The hardest thing to admit…

After you’ve lost a child, you somehow find ways to live on. You don’t actively seek ways to help your situation, the adjustment sort of happens by itself.

When people say to you ‘I don’t know how you cope’, you look at them blankly, and most likely simply say ‘I just do’. But it makes you realise you have been coping! Inside you’re thinking how exactly have I coped? Am I a bad mother for coping the way I have? Will I ever feel on top of this?

There are things in my life that have changed for the ‘better’ in the three years since Abi died. We had our first rainbow baby a year after her death. A huge new adjustment on top of the trauma of early grief, no matter how joyful a blessing his arrival was.

There is no doubt at all that he is a blessing and has not only helped us to see hope and feel joy again but has also helped family and friends. This little boy has a clean slate, no trauma or pain or sorrow, no worries or fears, just simple happiness and wonder at what life is. I wish I could bottle that!

We’ve also changed our home in a big way to what it was. We finally have the kitchen of our dreams after years of waiting and dreaming. We have added another bedroom giving us some much-needed space. We’ve had all the manky old carpets replaced and had new double glazing fitted, as well as having most rooms professionally redecorated. Big, expensive jobs that needed a remortgage to achieve but have enabled us to start to love our home again without leaving or eliminating the memory of Abi.

I’m in the final few days of pregnancy as we wait for another baby girl to arrive. We’ve adjusted to our new son and now we know we’ll need to adjust again, through tiredness and worry and fear, through joy and happiness and hope.

I am naturally anxious for a safe delivery and keen to meet her after all these months of getting to know her as she has been growing inside me. I long to see her tiny fingers and toes. To smell her head. To hold her close for a feed. To feel that rush of love whenever I cuddle my child.

But…

…this wasn’t the life I wanted.

Admitting that is hard, very hard, because I know how fortunate I am. But when someone is going through a major trial, saying ‘there are others worse off than you’ often doesn’t help at all.

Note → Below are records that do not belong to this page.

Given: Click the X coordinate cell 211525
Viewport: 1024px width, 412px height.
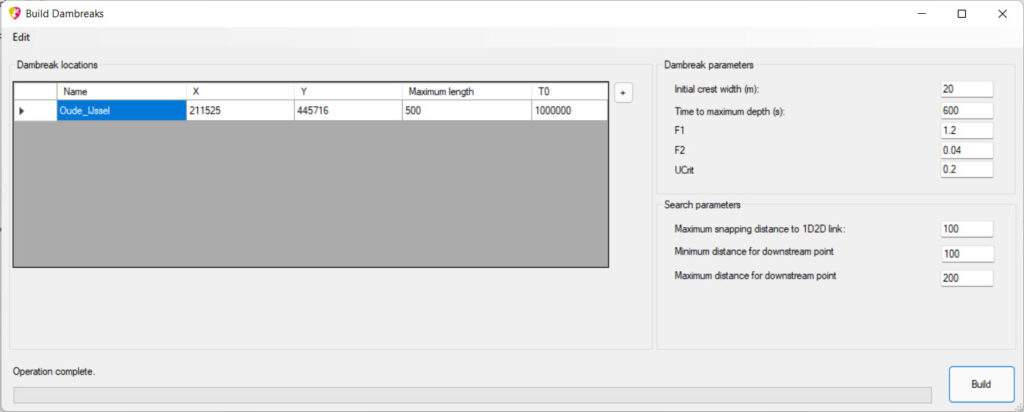Looking at the screenshot, I should coord(240,111).
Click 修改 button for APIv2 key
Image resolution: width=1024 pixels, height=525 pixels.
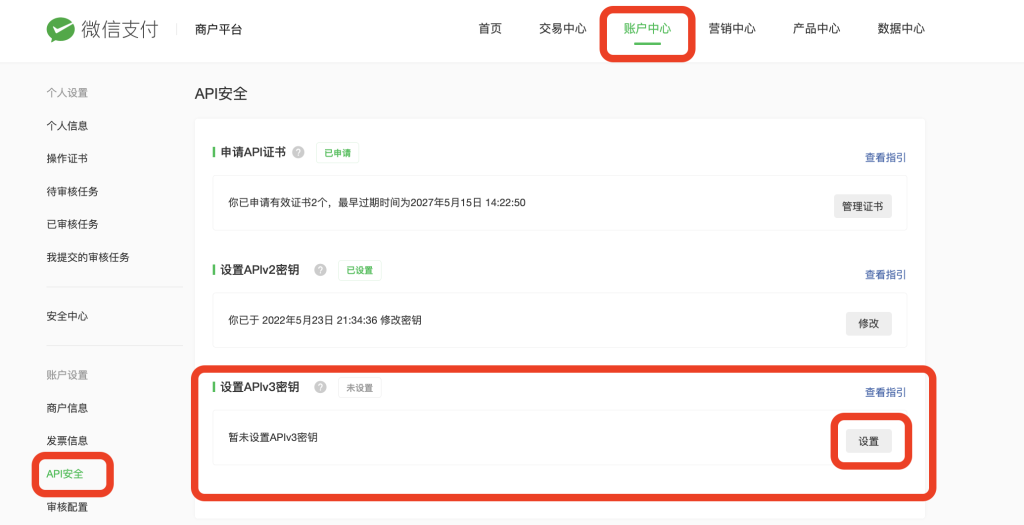[868, 323]
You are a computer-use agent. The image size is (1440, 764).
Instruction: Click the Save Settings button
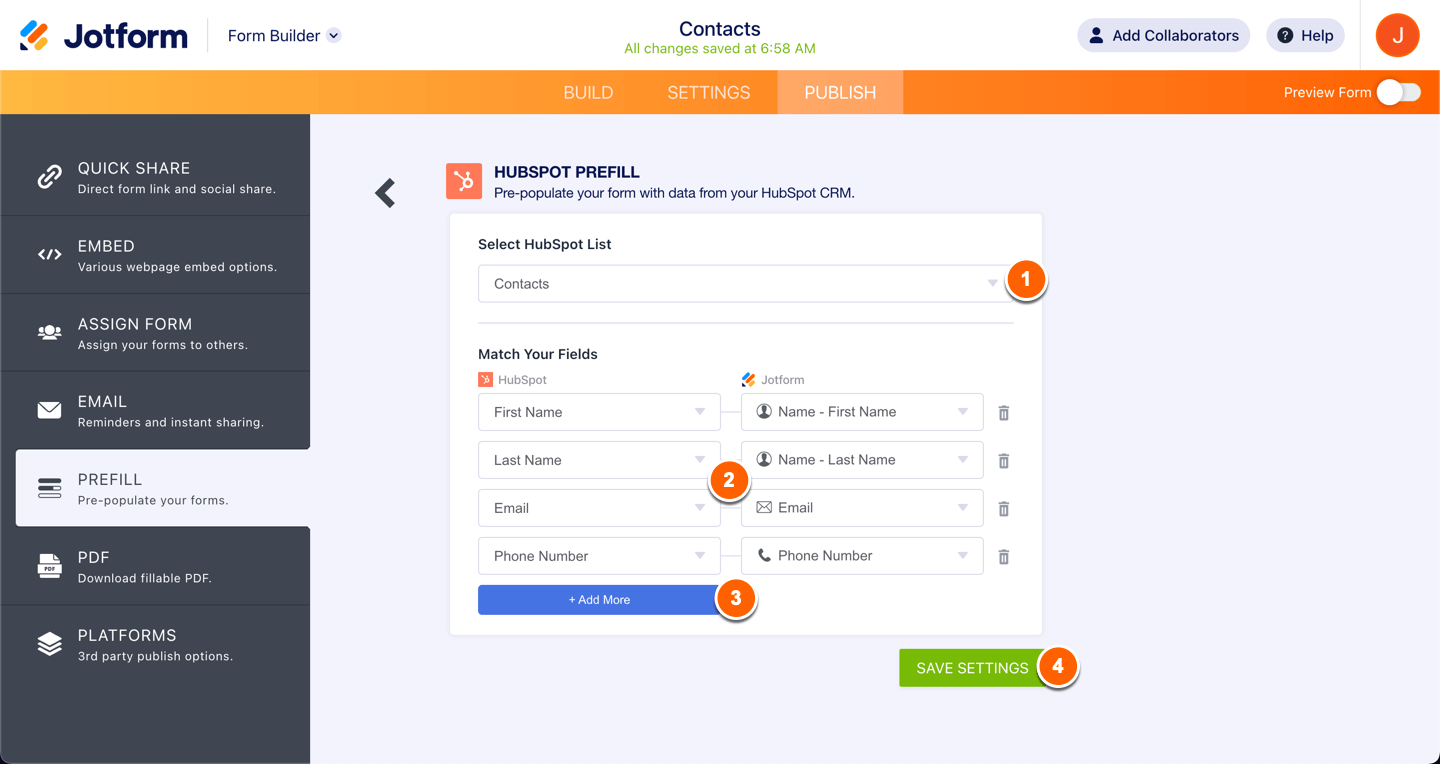tap(971, 668)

I know there are other people living in terrible situations and I am thankful for what I have been blessed with. If I died tomorrow, I would be very happy with what I have achieved in my life.

But still… this wasn’t the life I wanted.

I look at my amazing kitchen, the one that replaced cupboards hanging off the walls, rotting wood and a grotty floor. It’s now clean, bright and functional. I like it, knowing it’s new and just as we want it makes my life easier, but the joy of it has never been felt.

Because now, of course, material things don’t matter. It has helped lift my spirits, as having a nice kitchen that looks clean when I’ve cleaned it helps me when I feel depressed. Having a home that I know we have invested in and that has space to spread out helps me not feel so hemmed in. I feel comfortable in rather than irritated by my surroundings. But I’d still switch it all back in a heartbeat to have her back, to be back to complaining about my old kitchen or lack of storage.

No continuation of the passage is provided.